Previous studies have already shown that estimated system-related model parameters are consistent across anti-cancer agents [716]. Furthermore, the predictive ability of this model has been also explored before in (i) a development of a tool that would be able to predict hematological toxicity in subsequent clinical trials, based on the study design and a model conditioned on one or more previously performed trials [18], and also in (ii) a method for interspecies scaling where time course of myelosuppression was predicted based on rat data [17], showing in both cases promising results. Further studies will have to verify if the same predictive ability applies to dose escalation studies.

Assuming that the Phase I development programs of studied drugs were performed sequentially, the current analysis explored the ability of the currently most used semi-mechanistic model of neutropenia to predict hematological effects in subsequent stages of the program, based on data gathered at earlier stages. The results presented in the current report are encouraging given the fact that for two drugs with different mechanism of action, and under very different dosing schedules, trials performed prior to a specific study gave a similar insight to the drug related-neutropenia as when using information from all studies retrospectively.

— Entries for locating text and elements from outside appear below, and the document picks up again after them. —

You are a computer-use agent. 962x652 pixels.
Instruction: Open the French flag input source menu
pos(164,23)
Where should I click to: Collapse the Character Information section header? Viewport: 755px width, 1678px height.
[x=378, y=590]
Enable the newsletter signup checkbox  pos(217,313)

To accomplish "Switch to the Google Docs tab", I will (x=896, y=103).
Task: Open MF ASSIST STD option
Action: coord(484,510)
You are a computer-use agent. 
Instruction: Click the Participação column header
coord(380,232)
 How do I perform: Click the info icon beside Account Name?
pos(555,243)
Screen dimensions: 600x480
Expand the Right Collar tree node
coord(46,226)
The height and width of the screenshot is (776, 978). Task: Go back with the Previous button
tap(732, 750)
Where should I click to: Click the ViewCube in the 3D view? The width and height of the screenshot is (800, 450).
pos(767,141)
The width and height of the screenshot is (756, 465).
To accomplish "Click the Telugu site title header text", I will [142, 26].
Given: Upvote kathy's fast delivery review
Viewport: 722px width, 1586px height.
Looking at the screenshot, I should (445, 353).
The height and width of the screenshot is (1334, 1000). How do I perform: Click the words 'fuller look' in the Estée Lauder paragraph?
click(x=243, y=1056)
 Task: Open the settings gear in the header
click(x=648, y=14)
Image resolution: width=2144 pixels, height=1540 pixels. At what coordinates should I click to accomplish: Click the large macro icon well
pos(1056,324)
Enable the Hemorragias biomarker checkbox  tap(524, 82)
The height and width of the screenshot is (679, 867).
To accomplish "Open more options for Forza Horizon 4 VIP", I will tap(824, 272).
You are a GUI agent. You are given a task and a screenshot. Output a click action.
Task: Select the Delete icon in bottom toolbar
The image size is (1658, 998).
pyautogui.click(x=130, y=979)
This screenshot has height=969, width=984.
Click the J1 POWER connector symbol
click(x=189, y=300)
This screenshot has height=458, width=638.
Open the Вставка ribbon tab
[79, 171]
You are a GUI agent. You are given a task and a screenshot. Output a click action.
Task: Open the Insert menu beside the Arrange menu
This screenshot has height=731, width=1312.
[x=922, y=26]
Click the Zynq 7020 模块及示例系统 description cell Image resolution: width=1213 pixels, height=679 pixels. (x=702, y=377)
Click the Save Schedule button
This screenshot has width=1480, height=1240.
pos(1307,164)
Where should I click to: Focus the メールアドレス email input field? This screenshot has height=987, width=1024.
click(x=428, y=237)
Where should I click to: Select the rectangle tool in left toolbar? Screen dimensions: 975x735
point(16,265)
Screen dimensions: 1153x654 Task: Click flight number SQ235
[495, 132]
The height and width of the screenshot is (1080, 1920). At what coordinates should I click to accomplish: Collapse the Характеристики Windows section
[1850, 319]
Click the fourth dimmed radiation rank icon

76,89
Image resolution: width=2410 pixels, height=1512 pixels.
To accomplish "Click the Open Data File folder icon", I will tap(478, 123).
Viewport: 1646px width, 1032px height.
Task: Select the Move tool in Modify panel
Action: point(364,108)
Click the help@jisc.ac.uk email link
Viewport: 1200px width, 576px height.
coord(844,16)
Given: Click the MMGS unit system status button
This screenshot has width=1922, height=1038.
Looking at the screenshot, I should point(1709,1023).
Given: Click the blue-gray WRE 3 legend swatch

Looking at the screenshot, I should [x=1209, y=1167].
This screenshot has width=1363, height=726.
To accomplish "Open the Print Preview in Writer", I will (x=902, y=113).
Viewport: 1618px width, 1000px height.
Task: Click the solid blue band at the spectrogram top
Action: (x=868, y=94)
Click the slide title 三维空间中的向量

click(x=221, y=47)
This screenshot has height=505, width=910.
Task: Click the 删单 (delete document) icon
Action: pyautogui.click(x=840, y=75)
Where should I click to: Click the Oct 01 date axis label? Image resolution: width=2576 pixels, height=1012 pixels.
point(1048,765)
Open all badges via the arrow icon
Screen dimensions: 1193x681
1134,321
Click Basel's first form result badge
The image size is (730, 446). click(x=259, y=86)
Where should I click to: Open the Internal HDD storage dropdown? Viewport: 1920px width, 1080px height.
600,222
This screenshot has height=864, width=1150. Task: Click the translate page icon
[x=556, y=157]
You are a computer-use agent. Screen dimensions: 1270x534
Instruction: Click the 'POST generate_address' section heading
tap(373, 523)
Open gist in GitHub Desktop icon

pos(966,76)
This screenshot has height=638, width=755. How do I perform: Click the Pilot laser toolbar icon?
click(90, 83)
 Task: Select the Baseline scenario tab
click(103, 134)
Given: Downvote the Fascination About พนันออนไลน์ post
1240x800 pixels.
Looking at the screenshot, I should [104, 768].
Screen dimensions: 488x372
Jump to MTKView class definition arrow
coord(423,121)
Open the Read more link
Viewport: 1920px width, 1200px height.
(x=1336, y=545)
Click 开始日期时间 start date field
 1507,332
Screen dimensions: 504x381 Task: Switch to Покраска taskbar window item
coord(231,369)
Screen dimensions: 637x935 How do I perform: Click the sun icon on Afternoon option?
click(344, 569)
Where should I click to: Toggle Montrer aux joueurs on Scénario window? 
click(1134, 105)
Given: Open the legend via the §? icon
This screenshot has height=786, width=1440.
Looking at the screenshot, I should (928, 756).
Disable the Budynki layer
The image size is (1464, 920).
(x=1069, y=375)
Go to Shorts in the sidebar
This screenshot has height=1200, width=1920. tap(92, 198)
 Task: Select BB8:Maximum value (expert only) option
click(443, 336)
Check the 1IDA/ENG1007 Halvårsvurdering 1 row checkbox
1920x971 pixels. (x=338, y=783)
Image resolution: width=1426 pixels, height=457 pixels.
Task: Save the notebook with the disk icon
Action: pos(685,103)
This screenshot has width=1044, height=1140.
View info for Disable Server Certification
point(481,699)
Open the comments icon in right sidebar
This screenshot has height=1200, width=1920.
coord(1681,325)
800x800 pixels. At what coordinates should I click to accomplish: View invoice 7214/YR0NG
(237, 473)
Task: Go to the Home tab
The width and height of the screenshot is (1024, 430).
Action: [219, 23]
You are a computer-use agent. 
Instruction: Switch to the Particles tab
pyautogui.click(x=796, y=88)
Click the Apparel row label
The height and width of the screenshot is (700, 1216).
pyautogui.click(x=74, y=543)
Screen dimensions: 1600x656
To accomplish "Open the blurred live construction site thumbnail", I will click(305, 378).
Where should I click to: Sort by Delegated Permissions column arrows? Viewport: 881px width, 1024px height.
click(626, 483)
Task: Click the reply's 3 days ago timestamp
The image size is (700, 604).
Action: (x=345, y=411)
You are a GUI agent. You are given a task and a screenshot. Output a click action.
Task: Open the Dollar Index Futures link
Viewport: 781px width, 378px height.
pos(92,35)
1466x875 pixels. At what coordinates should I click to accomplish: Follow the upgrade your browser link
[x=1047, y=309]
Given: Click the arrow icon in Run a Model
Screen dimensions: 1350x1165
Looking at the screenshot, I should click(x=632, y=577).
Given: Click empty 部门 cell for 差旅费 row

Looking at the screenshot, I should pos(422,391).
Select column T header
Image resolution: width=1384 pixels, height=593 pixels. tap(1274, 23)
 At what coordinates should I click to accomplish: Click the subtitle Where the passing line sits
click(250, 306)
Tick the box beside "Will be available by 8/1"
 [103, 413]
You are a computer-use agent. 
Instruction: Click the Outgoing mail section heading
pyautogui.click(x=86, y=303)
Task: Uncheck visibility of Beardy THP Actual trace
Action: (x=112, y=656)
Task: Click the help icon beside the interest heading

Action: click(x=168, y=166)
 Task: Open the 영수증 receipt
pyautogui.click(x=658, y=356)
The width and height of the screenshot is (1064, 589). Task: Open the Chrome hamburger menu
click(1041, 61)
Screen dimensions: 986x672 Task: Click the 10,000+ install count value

It might be interesting to expand this research to other scenarios, such as the use of the PRIOR subroutine in NONMEM to introduce previous information, or the use of published system parameters in combination with drug related parameters estimated from previous studies.

This investigation provides further indication that modeling and simulation tools can be applied in the early stage of the drug development process to optimize future trials. Nevertheless, further studies should be done to determine the causes of the model-misspecification that led to the reduced predictive ability for some administration schedules.